Governo Lula: A queda forte na criação de empregos formais no Brasil
Sinal amarelo virou vermelho
Redação Portal DPE
02 de jul de 2026

Em maio de 2026, o Novo Caged registrou apenas +72.960 vagas com carteira assinada. Isso representa uma queda de 52,3% em comparação com maio de 2025 (+153.108 vagas).
É o pior resultado para o mês de maio desde 2020 (pandemia).
Os números detalhados:
Admissões: 2,207 milhões
Desligamentos: 2,134 milhões
Saldo líquido: +72.960
Mesmo com saldo positivo, o ritmo de geração de vagas despencou. Empresas estão contratando menos e sendo mais cautelosas.

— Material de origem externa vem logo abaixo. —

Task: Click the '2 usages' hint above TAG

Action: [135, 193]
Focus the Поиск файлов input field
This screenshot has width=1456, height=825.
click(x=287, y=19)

No acumulado de 2026 (janeiro a maio):
+767.326 vagas formais
O estoque total chegou a 47,8 milhões de vínculos, sendo o crescimento, mas bem mais fraco que no mesmo período de 2025. A desaceleração está clara.
Contexto preocupante:
Juros altos continuam pressionando
Incerteza fiscal e custo elevado de crédito
Gastos públicos em patamar recorde (R$ 2,6 trilhões em 12 meses, nível de pandemia)
Enquanto o Estado cresce, o setor produtivo freia.
No Brasil do marketing oficial, vive-se de propaganda de prosperidade.
Na economia real — de quem produz, emprega e trabalha —, os números desmentem o discurso. A criação de empregos é o termômetro mais sincero da saúde da economia.